Je suis Charlie conterrà interviste inedite sia ad alcuni degli autori morti durante l’assalto che a quelli sopravvissuti. Ci sarà spazio anche per i fatti seguenti l’attentato, con la ripresa delle manifestazioni e della reazione della popolazione francese durante quei giorni. Non mancherà inoltre una parte incentrata sul dietro alle quinte della lavorazione del numero di Charlie Hebdo successivo alla tragedia.
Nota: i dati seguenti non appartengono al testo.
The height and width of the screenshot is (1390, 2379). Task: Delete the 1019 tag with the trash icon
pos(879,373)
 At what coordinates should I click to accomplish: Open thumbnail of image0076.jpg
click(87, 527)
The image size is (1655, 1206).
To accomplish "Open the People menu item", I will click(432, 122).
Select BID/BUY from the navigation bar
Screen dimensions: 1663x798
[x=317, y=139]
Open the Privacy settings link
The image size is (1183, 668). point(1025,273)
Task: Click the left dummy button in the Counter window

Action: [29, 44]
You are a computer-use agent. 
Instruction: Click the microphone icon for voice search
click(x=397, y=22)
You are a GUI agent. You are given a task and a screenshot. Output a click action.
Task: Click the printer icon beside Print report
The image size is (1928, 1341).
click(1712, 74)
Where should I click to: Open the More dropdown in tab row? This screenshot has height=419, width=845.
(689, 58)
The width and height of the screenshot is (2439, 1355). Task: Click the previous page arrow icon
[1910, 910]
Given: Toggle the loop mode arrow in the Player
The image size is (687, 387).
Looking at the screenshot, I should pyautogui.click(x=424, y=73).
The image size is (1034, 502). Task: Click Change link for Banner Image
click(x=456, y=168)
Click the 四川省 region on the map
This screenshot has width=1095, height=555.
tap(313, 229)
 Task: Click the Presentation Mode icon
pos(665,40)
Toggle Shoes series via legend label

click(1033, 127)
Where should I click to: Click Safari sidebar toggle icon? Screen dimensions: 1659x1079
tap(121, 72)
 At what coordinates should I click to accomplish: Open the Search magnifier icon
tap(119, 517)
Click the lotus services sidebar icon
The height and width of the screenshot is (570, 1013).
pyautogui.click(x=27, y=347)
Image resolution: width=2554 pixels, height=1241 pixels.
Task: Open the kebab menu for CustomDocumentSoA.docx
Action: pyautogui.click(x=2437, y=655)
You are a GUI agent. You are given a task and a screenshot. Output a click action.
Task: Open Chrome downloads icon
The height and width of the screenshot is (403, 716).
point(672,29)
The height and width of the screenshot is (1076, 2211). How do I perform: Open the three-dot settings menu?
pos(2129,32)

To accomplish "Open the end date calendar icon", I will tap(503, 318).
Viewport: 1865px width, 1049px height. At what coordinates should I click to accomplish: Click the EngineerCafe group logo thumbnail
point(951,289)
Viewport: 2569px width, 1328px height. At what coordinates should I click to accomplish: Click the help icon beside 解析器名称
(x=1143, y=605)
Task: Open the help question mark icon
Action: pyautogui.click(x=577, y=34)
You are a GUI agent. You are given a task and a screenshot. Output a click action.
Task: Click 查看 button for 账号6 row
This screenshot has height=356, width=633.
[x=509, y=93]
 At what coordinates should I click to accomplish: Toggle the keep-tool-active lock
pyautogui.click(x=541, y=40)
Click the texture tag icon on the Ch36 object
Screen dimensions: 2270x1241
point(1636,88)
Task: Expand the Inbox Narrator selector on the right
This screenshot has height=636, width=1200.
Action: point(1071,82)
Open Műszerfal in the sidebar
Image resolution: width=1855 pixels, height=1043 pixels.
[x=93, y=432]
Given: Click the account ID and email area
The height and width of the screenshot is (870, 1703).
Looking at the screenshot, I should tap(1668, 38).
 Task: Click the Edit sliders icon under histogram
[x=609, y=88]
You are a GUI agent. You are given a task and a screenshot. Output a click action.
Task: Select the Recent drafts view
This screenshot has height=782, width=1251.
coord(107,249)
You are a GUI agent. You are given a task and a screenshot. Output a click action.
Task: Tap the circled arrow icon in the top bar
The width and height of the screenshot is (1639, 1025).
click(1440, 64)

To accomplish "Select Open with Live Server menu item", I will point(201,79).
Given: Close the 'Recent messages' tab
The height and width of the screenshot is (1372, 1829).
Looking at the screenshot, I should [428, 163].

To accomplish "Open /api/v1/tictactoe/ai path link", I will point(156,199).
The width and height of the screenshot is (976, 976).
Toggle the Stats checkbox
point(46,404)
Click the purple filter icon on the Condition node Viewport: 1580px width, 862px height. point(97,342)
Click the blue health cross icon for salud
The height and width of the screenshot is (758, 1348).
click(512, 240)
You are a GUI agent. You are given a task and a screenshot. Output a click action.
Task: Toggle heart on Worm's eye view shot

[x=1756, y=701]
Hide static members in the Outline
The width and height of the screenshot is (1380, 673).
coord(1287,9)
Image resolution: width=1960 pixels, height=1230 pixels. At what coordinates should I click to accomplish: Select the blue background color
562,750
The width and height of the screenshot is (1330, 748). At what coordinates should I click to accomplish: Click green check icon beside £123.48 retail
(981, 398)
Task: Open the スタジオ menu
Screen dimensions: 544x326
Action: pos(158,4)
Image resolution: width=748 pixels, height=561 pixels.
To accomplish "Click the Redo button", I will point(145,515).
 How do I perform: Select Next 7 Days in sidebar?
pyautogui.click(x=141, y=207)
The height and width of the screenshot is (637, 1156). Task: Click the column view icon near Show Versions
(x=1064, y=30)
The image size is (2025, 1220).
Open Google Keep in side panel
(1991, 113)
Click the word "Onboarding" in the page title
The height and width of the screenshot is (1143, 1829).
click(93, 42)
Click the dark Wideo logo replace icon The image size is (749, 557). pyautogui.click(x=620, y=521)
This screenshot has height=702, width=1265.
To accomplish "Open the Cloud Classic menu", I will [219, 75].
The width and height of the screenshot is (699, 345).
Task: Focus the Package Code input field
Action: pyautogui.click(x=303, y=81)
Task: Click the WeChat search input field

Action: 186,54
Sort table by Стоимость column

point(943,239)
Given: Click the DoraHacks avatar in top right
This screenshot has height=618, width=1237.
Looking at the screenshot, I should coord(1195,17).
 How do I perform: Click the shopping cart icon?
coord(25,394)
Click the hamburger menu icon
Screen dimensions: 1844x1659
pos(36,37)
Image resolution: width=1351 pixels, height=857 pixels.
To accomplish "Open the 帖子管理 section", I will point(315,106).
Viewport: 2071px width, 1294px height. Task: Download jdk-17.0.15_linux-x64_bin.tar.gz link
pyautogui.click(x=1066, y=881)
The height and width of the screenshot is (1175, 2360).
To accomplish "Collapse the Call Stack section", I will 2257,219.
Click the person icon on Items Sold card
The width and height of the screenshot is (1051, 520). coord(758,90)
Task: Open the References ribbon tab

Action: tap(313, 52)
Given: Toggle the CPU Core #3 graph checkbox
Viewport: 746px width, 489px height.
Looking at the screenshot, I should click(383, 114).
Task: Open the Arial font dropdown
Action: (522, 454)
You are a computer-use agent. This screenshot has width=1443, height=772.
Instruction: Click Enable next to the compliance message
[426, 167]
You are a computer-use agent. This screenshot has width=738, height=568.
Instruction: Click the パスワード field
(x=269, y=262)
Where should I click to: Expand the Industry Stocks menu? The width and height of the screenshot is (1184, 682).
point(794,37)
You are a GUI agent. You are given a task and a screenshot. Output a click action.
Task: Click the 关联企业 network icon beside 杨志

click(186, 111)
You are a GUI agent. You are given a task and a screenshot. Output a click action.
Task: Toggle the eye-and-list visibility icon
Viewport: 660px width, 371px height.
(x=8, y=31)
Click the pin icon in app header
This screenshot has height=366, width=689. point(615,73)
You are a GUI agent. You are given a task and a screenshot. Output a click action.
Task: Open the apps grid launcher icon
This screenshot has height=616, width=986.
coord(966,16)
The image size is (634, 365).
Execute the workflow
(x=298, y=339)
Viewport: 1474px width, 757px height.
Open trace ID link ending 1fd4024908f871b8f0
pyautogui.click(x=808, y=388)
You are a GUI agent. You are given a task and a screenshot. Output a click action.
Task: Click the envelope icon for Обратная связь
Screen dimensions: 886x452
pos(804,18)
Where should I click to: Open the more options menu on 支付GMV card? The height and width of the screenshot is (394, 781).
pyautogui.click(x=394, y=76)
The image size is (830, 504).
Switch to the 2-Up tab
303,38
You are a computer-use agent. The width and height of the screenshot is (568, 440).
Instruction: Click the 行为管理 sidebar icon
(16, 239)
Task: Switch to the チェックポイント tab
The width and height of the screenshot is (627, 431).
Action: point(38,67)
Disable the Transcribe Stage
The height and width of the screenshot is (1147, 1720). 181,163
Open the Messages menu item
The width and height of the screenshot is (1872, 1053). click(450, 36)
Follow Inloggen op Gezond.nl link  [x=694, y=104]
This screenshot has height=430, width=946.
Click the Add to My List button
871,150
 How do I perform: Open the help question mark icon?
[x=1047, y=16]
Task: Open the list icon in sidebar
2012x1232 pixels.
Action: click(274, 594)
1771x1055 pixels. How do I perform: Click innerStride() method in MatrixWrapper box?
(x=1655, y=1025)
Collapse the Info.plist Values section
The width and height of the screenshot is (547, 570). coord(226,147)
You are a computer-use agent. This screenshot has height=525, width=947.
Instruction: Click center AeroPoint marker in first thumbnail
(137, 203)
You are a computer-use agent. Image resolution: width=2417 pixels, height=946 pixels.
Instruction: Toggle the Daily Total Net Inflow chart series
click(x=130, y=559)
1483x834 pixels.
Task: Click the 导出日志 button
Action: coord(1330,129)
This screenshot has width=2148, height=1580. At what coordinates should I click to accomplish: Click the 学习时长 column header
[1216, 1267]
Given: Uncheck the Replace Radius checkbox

Ecco l'editoriale del Foglio:
Netflix va bene, ma non arriva al grande pubblico. Per questo è un peccato che il bellissimo film di Daniel ed Emmanuel Leconte, padre e figlio, "Je suis Charlie", sia confinato nella piccola gabbia del digitale. Servirebbe un canale tv che lo trasmettesse in tutta Italia. Perché è un film splendido e coraggioso. Perché fa parlare i sopravvissuti della strage più importante del XXI secolo dopo l'11/9. Perché è andato a trovare materiale inedito sui giornalisti e vignettisti uccisi, mostrandoci cosa li portò a decidere di pubblicare le vignette su Maometto, condannandosi a morte. Perché si interroga, intervistando pezzi da novanta della cultura francese come Elisabeth Badinter, sulla battaglia (forse persa) della libertà d'espressione. E' un peccato che la gente non possa vedere "Je suis Charlie", perché l'emozione e la verità contenute in quei volti e in quelle parole spingerebbero tanti a capire davvero questa storia e le tante altre che hanno scandito un decennio di intimidazione islamista e di viltà occidentale (Van Gogh, le vignette danesi, Ratisbona). Nel film Philippe Val, già direttore di Charlie, spiega che non è come ai tempi di Diderot e Victor Hugo, gli scrittori esiliati dal potere statale. Nel caso di Charlie, il potere statale è rimasto vittima (tramite i poliziotti assassinati dai sicari isla-misti) o è sempre stato imbarazzato dall'esercizio della libertà di espressione da parte di quel manipolo di "eroi", come li definisce Badinter. Bisogna sentirlo raccontare dagli amici di "Charb", sul cui corpo i due terroristi tornarono per sparargli di nuovo. Volevano essere certi che fosse morto. Per aver pubblicato delle vignette.